Between 1993 and 1997 a number of changes in the shareholder structure took place; this transition period stabilized at the end of 1997, when the German Bayerische Landesbank became the majority shareholder and the Hungarian Magyar Kulkereskedelmi Bank (MKB) and the Austrian Bank für Arbeit und Wirtschaft AG (BAWAG) became minority shareholders.

=== BAWAG Bank CZ ===
In September 2003, BAWAG became the sole shareholder of Interbank a.s. and in June 2004 the bank was renamed BAWAG Bank CZ a.s. In September 2004, BAWAG acquired 100% of the shares of another bank on the Czech market – Dresdner Bank CZ a.s.

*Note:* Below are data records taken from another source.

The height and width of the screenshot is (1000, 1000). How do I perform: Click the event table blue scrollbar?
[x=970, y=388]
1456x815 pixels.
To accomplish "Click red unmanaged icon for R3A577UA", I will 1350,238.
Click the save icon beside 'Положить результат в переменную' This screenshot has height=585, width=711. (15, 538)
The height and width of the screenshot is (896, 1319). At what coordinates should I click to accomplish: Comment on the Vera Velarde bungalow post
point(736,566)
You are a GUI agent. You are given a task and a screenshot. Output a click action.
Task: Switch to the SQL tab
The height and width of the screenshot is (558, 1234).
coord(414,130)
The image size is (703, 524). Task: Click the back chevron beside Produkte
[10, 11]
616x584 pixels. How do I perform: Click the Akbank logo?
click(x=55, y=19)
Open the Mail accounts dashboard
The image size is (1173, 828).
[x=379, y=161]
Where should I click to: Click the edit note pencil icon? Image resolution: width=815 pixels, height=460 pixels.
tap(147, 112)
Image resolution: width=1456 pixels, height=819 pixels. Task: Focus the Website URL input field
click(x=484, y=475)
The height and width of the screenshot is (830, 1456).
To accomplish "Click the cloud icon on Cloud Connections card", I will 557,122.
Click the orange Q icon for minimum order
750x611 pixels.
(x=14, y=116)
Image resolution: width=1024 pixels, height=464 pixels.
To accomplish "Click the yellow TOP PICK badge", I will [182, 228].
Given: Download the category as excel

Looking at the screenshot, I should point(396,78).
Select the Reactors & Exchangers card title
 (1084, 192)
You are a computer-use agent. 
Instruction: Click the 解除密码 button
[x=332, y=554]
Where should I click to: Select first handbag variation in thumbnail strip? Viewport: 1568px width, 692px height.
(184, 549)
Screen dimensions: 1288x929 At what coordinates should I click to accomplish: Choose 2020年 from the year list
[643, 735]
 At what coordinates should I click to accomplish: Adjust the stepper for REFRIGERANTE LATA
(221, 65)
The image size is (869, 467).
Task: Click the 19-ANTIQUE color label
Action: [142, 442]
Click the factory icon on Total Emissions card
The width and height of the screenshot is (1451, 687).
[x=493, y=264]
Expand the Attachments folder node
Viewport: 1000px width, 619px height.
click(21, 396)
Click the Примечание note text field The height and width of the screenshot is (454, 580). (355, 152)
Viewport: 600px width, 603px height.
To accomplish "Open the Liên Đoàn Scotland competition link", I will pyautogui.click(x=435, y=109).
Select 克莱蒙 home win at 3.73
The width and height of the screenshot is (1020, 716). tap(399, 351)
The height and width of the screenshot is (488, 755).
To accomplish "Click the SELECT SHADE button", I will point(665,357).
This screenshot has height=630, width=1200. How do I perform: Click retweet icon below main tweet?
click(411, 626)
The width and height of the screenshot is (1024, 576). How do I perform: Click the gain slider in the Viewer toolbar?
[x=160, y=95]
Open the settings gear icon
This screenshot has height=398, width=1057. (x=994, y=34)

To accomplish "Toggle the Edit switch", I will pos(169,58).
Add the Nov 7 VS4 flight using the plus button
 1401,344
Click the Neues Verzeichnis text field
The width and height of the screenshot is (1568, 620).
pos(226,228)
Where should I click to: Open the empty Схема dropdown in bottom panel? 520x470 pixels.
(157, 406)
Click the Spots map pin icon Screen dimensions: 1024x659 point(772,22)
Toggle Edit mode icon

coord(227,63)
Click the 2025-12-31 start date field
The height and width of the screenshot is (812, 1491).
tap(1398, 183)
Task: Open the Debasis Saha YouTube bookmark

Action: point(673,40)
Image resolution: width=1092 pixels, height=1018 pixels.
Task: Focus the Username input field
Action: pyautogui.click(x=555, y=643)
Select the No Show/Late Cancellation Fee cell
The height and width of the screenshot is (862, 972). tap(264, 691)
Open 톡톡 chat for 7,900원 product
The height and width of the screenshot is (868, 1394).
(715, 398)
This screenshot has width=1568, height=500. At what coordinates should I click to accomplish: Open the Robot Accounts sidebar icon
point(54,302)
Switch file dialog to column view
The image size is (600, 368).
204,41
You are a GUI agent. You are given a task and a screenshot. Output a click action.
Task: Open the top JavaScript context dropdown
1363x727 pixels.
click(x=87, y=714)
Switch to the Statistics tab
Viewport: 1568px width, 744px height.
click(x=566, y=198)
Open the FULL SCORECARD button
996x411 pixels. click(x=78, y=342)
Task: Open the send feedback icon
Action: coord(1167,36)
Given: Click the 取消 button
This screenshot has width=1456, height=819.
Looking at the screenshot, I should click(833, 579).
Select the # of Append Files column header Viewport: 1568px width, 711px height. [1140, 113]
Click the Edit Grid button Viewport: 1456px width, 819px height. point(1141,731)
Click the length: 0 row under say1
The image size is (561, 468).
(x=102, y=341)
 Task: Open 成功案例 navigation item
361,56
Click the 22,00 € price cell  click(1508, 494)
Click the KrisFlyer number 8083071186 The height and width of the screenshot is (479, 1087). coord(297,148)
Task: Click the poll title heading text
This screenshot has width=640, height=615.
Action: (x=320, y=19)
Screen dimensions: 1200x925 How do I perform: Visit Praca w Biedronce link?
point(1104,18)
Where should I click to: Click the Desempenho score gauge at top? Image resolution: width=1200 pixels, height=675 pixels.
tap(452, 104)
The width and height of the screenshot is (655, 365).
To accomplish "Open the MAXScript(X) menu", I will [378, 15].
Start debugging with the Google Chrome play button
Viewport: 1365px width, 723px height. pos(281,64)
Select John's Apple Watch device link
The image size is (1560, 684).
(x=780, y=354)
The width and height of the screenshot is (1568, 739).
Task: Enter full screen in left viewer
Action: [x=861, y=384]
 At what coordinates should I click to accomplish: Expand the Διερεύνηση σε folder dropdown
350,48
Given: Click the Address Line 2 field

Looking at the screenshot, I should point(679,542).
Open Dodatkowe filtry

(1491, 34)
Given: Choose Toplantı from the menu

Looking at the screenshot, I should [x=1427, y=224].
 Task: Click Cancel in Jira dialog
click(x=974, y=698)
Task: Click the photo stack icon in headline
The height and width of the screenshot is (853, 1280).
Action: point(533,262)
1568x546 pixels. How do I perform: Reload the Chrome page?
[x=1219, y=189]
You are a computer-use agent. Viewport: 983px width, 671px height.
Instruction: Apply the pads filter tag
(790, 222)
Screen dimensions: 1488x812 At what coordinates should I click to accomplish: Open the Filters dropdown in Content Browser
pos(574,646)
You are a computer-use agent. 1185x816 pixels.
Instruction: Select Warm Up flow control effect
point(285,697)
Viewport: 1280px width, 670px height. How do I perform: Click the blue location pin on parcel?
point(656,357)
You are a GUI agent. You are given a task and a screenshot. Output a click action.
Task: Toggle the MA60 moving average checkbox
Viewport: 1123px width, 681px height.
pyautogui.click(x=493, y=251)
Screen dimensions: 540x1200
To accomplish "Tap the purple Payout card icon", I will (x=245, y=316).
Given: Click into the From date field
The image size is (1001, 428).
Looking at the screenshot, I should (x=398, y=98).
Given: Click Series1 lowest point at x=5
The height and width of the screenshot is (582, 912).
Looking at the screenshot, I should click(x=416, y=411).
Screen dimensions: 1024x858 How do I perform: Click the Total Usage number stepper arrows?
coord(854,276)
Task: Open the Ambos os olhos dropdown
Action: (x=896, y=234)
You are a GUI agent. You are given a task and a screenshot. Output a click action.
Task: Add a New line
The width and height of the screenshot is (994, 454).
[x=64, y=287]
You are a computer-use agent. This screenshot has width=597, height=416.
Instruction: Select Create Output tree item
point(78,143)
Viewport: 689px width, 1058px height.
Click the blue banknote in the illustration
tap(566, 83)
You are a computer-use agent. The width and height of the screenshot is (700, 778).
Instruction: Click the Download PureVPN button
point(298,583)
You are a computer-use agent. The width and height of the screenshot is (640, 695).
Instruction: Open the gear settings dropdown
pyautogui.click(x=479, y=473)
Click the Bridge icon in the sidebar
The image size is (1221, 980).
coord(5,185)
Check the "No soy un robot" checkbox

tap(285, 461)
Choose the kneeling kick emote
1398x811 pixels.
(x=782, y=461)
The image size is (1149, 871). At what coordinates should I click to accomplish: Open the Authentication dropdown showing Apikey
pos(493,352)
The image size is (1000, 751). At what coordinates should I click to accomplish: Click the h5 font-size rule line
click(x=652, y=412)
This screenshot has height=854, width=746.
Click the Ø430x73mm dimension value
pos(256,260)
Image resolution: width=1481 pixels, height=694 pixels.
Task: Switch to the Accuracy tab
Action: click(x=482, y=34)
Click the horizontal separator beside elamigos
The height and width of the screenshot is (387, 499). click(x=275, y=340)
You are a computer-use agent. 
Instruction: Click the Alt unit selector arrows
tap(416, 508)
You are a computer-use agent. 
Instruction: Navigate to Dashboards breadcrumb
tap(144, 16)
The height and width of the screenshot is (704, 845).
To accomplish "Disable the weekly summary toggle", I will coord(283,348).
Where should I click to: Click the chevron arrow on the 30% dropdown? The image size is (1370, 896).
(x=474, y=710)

Dresdner Bank CZ a.s. was founded in 1991 as a joint venture of the French Banque National de Paris (BNP, later BNP Paribas) and the German Dresdner Bank AG, and under the original name BNP-Dresdner Bank (ČSFR) a.s. obtained a banking license on 3 September 1991. In 2001 Dresdner Bank AG became the sole shareholder of the bank, which was given a new license (re-licensed after the amendment to the Banking Act) under the name Dresdner Bank CZ a.s. on 4 November 2003. After BAWAG became the sole shareholder, Dresdner Bank CZ a.s. was renamed BAWAG International Bank CZ a.s. and ceased to exist on 31 March 2005 as a result of the merger with BAWAG Bank CZ a.s. as a successor bank.

=== LBBW Bank CZ ===
In September 2008, another change occurred when German Landesbank Baden-Württemberg (LBBW) became the sole shareholder and BAWAG Bank CZ a.s. was renamed LBBW Bank CZ a.s. as part of the LBBW Group. The parent LBBW is both a commercial bank and a central bank of local savings banks in Baden-Württemberg, Saxony, and Rhineland-Palatinate. It is also one of the largest banks in Germany.

=== Expobank CZ ===
In January 2014, LBBW agreed to sell LBBW Bank CZ to the Russian bank Expobank owned by the entrepreneur Igor Kim. At the end of November 2014, the branch network has been reduced. Since the end of 2014, Igor Kim has been the majority owner of the Czech bank. On 15. 10. 2014 the business name of the bank was changed to Expobank CZ a.s.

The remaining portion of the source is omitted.